__DATA SHOWN__.
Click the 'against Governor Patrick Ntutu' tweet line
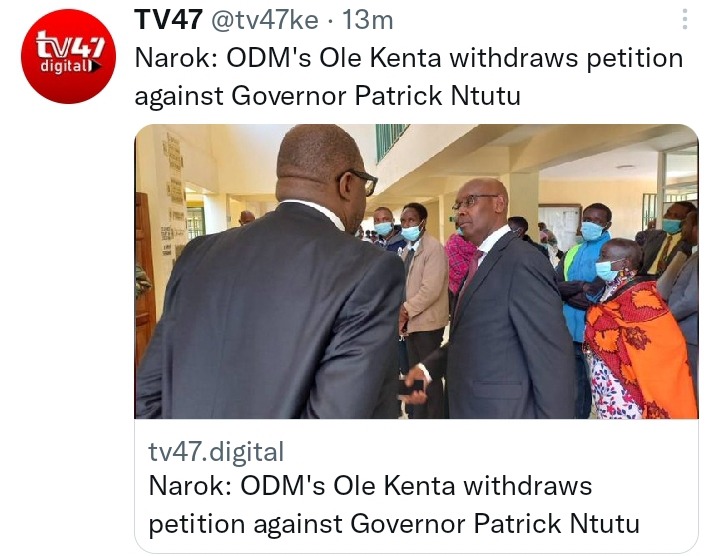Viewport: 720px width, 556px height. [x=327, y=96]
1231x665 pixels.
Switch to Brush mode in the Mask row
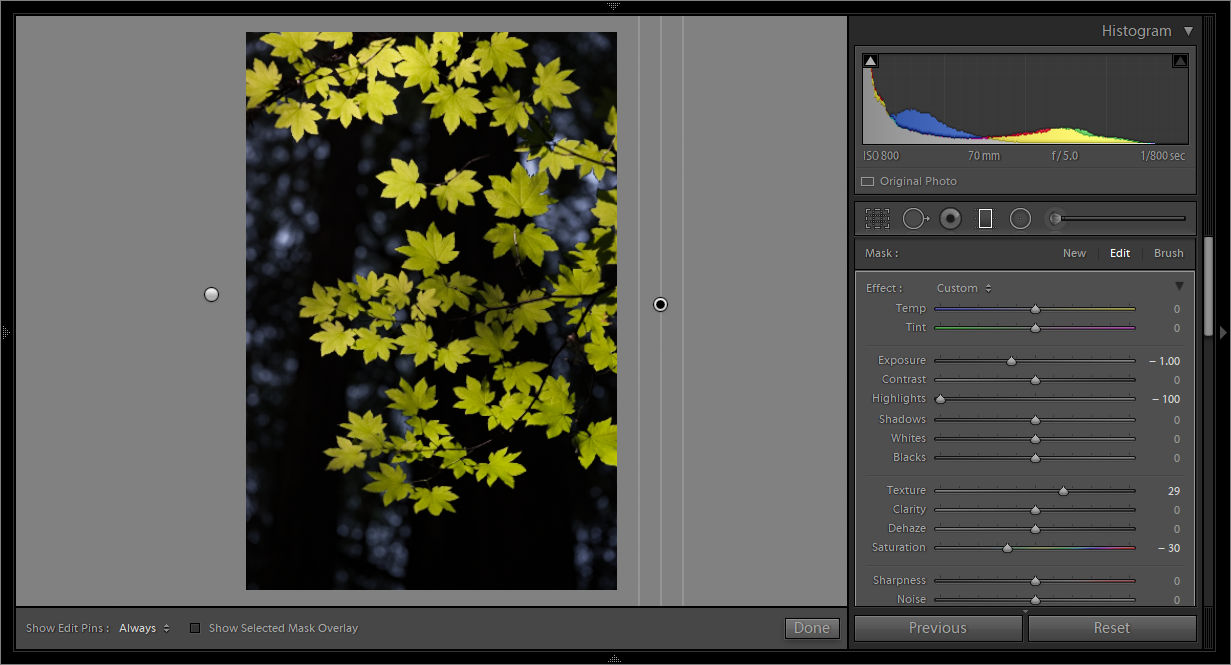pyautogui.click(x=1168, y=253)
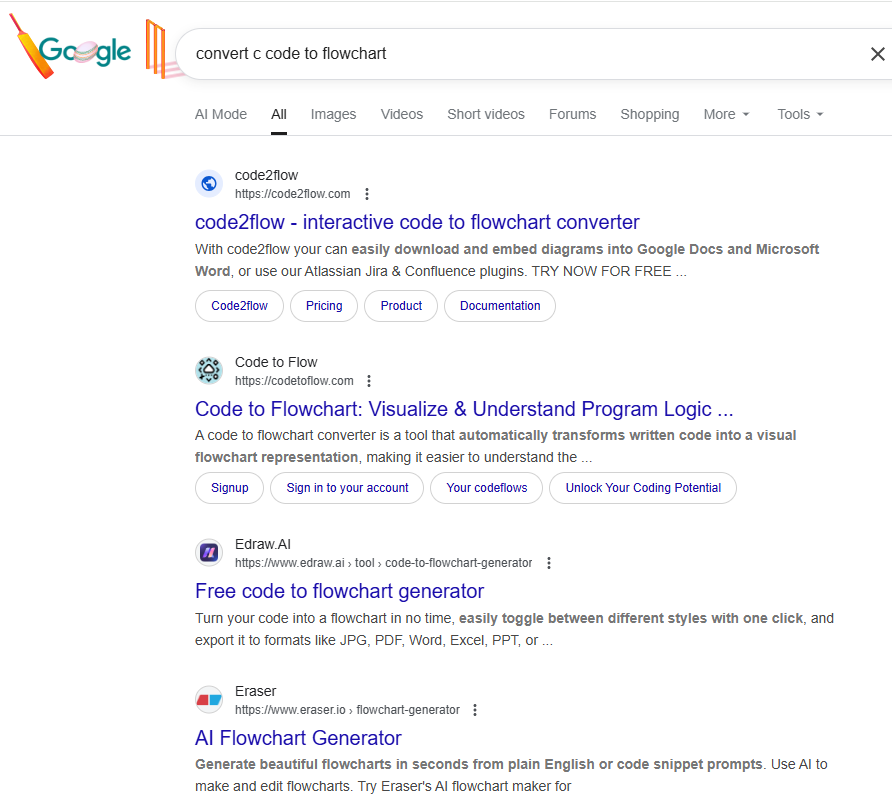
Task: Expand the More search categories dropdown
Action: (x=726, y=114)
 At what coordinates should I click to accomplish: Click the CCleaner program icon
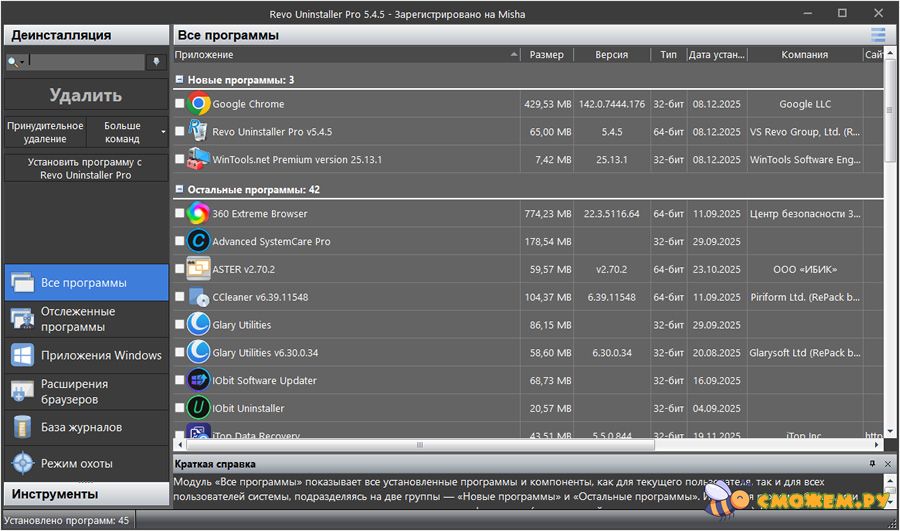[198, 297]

---

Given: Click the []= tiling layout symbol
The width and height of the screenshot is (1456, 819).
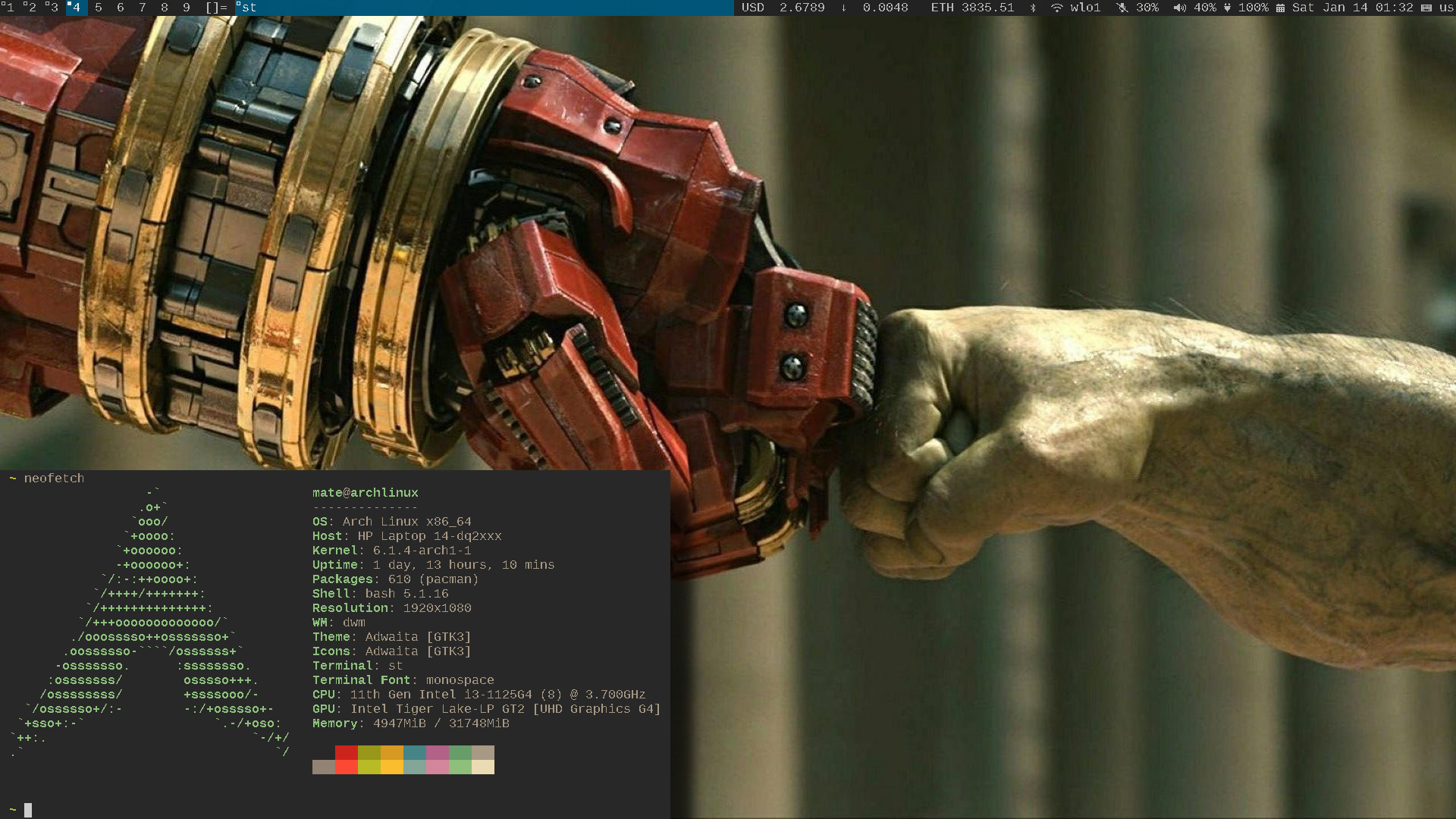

__REQUIRED TASK__. Output the lines of the items from the line with "Click the 'against" up to and including the line with "Viewport: 720px width, 556px" as a JSON list of strings, one string per line, skipping blank lines and leaving the pictures out.

__FINAL ANSWER__.
[
  "Click the 'against Governor Patrick Ntutu' tweet line",
  "Viewport: 720px width, 556px height. [x=327, y=96]"
]